- **Exercise aim**
Find the string "dimensions" in the records and copy each line where it occurs.

- **Task input**
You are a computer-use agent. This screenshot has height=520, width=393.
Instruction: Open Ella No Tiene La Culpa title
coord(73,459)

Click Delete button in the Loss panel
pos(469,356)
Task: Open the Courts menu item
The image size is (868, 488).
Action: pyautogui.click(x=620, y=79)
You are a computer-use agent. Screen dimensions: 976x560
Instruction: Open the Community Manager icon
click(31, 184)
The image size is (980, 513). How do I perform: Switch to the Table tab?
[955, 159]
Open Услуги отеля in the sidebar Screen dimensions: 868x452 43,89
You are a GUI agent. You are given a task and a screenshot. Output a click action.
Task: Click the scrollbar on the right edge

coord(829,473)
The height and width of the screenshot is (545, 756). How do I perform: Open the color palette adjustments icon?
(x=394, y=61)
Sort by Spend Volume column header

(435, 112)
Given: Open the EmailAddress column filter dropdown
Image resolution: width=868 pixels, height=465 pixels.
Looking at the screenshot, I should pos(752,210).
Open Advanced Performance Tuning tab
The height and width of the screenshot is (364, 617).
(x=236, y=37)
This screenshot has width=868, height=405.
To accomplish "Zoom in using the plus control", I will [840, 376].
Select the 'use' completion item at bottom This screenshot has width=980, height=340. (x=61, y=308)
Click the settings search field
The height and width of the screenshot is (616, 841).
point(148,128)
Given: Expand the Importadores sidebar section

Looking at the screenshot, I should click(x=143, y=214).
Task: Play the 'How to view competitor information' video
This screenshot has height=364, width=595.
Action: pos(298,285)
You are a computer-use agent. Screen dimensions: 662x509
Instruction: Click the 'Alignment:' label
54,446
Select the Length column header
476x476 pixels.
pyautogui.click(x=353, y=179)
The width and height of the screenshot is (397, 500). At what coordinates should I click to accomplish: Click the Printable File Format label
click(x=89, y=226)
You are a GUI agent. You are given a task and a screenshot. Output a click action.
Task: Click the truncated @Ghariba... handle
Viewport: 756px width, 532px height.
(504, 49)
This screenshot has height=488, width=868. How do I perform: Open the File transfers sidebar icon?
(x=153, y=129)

- **Answer section**
You are a computer-use agent. Screen dimensions: 976x560
Open Услуги отеля in the sidebar Screen dimensions: 868x452 43,89
You are a computer-use agent. Screen dimensions: 662x509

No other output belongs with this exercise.